Elhammady and Heros would like to expand on the authors’ discussion of whether asymptomatic meningiomas should or should not be treated. Obviously, they all agree that not all asymptomatic meningiomas should be treated; therefore, it is important to analyze what characteristics of the patient and the tumor are predictive of tumor growth or symptom development in those who present with an asymptomatic meningioma 7).
The effect of tumor size on future lesion growth or symptom development has been addressed in several studies. Sughrue et al. systematically reviewed the natural history of untreated meningiomas.

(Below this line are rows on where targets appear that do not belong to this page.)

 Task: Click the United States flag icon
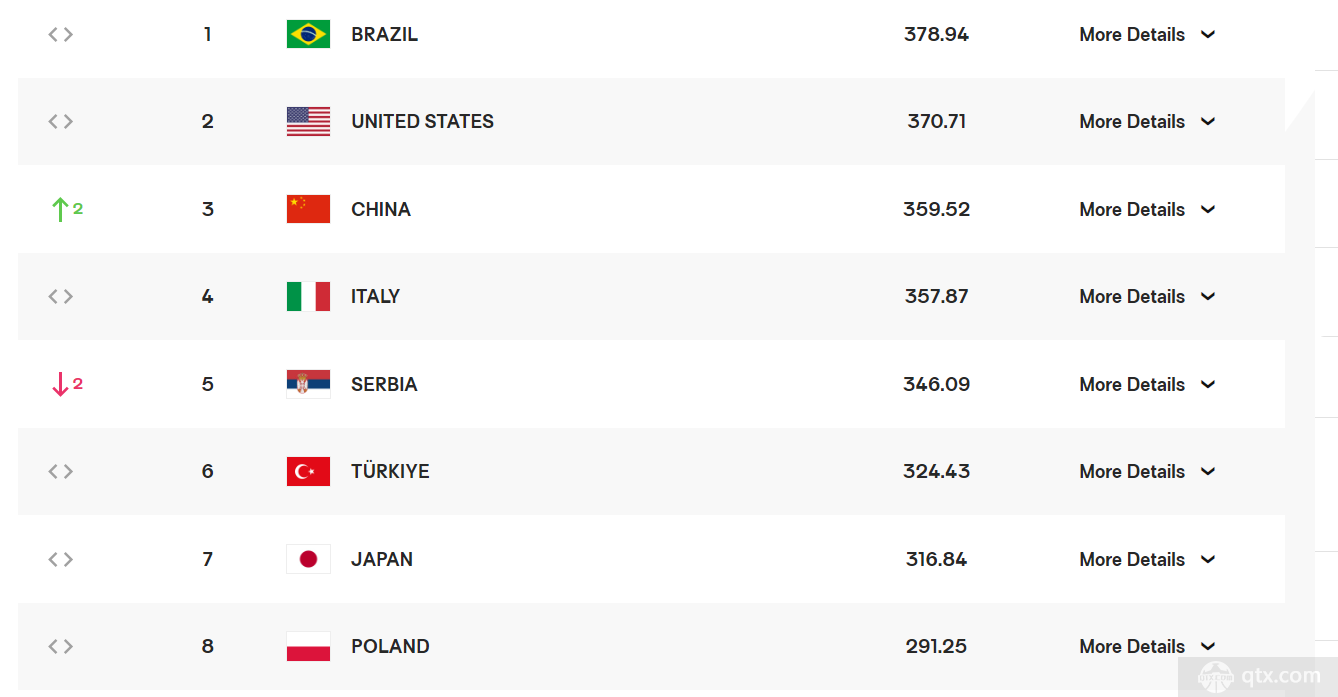pyautogui.click(x=308, y=121)
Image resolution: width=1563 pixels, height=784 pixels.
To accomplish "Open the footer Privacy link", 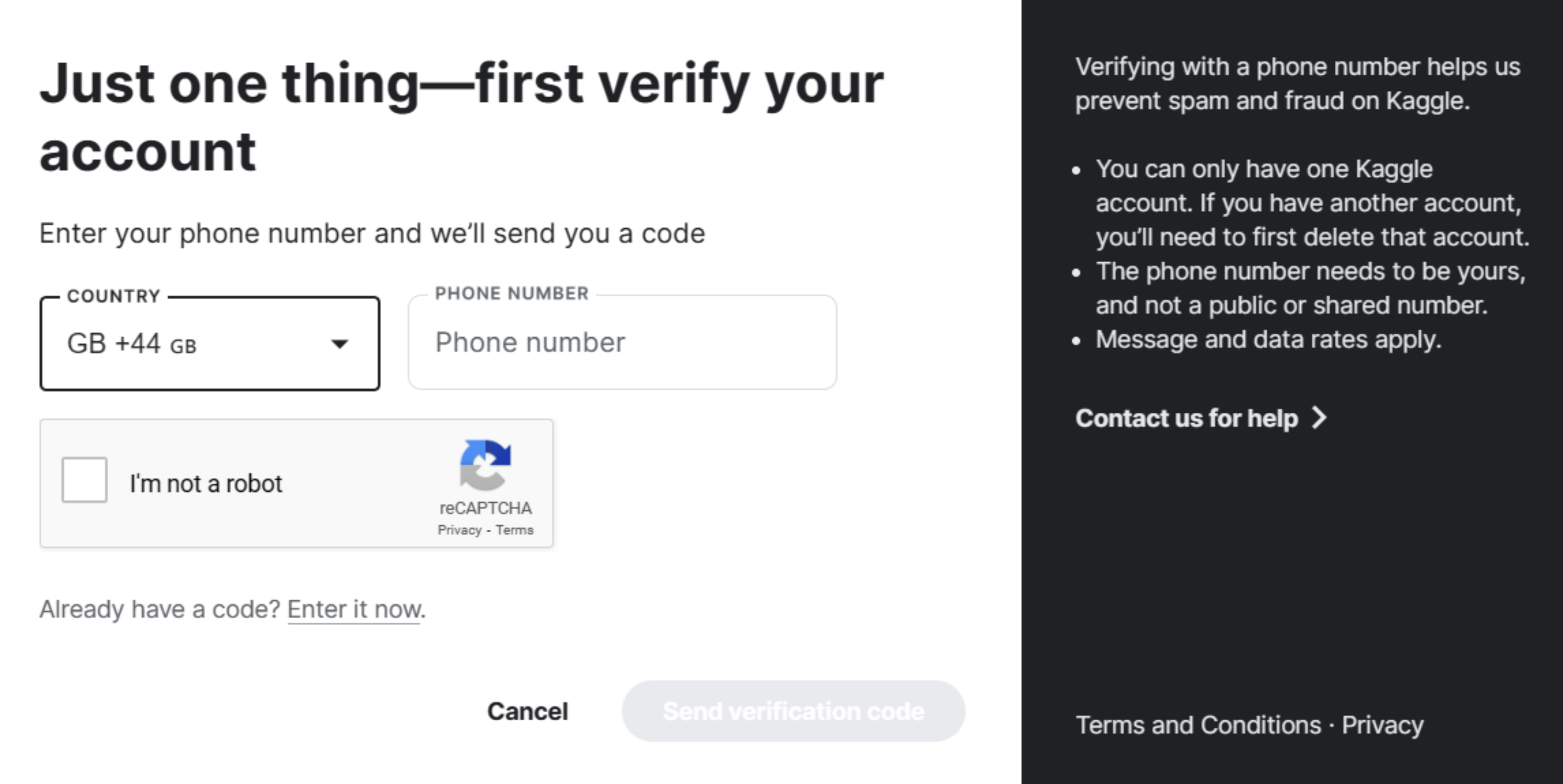I will (1382, 725).
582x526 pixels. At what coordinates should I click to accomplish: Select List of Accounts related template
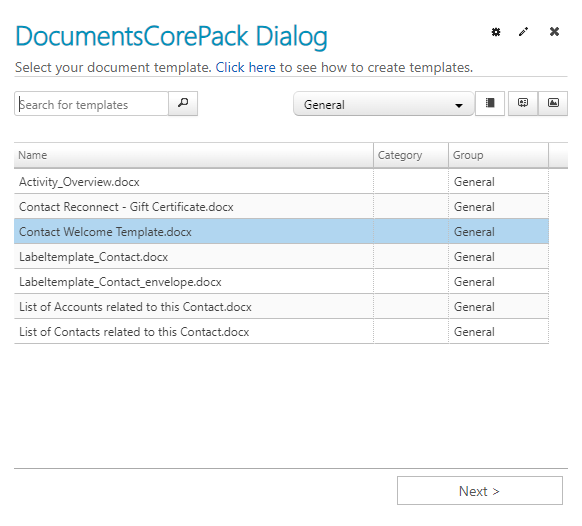point(281,307)
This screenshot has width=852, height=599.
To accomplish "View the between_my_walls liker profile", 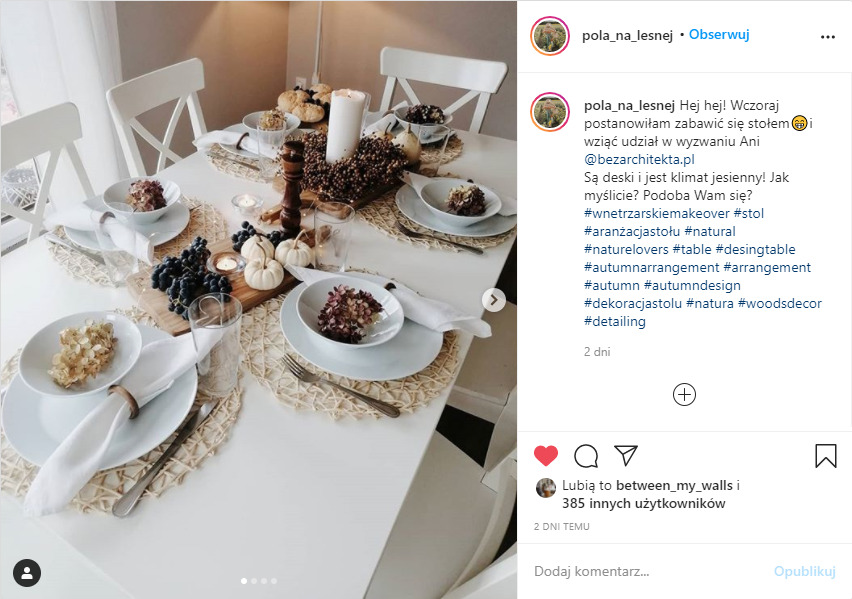I will coord(674,485).
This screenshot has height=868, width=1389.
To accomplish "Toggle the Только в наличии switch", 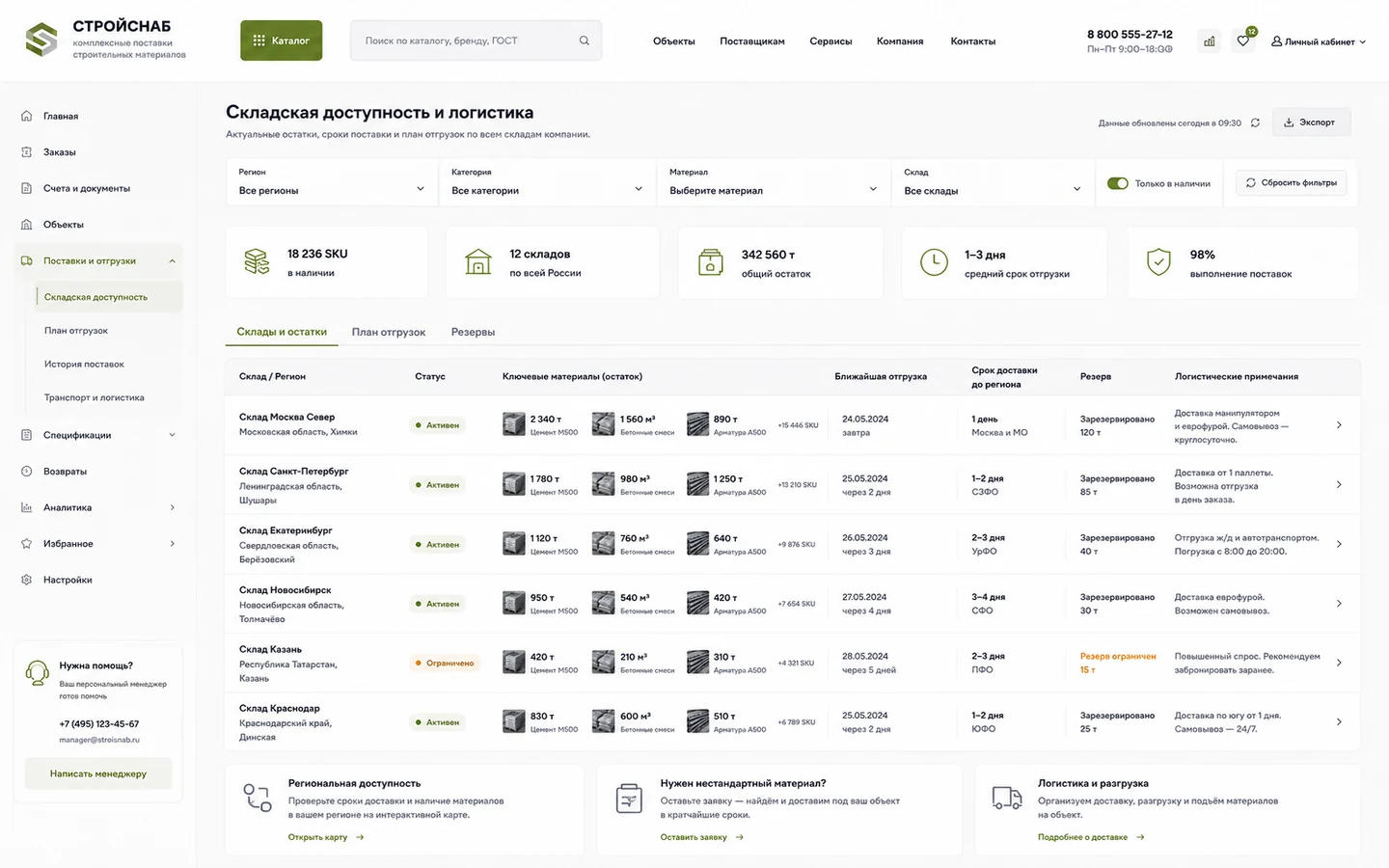I will pos(1117,183).
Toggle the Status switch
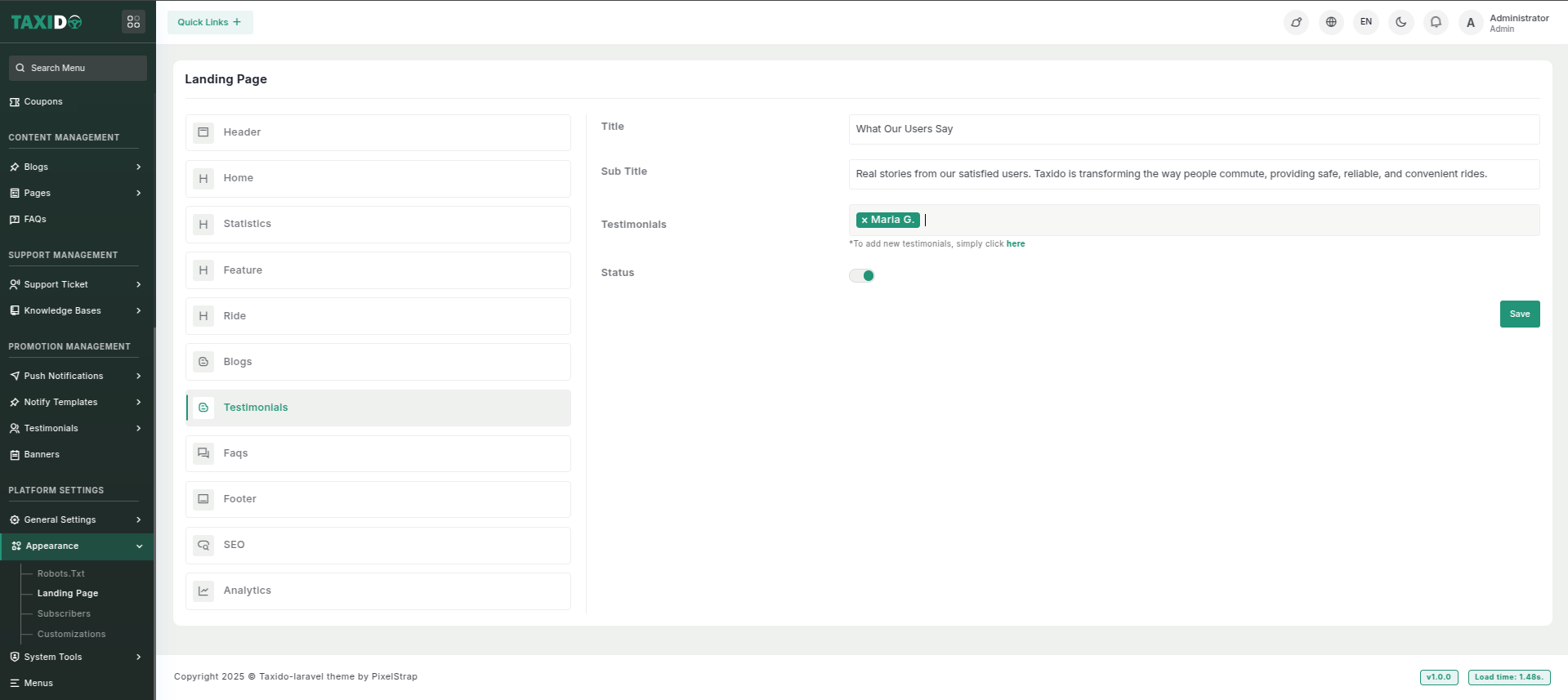 (862, 276)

They identified 22 studies comprising 675 patients who were followed up by serial MRI for a median period of 4.6 years. The authors found that approximately three-quarters of untreated meningiomas 2.5 cm or smaller demonstrated no growth (51%) or grew 10% or less per year (26%). Patients with initial tumor diameters smaller than 2 cm (approximately 2%) rarely demonstrated new or worsening symptoms. Patients with initial tumor diameters of 2–2.5 cm had a marked difference in the rate of symptom progression based on whether their tumors grew more than or less than 10% per year (42% vs 0%). Patients with initial tumor diameters of 2.5–3 cm had new or worsening symptoms 17% of the time. These findings suggest that the majority of tumors smaller than 2.5 cm in diameter will not cause symptoms over the 5-year period following their discovery and that close observation with serial imaging is reasonable in these patients. On the other hand, larger lesions may be considered for early intervention 8).
A study of Kim et al., aimed to verify the effect of proactive Gamma Knife surgery (GKS) in the treatment of asymptomatic meningioma compared with the natural course without any therapeutic intervention.
From January 2006 to May 2017, 354 patients newly diagnosed with asymptomatic meningioma were reviewed and categorized into GKS (n = 153) and observation (n = 201) groups. Clinical and radiological progression rates were examined, and changes in volume were analyzed.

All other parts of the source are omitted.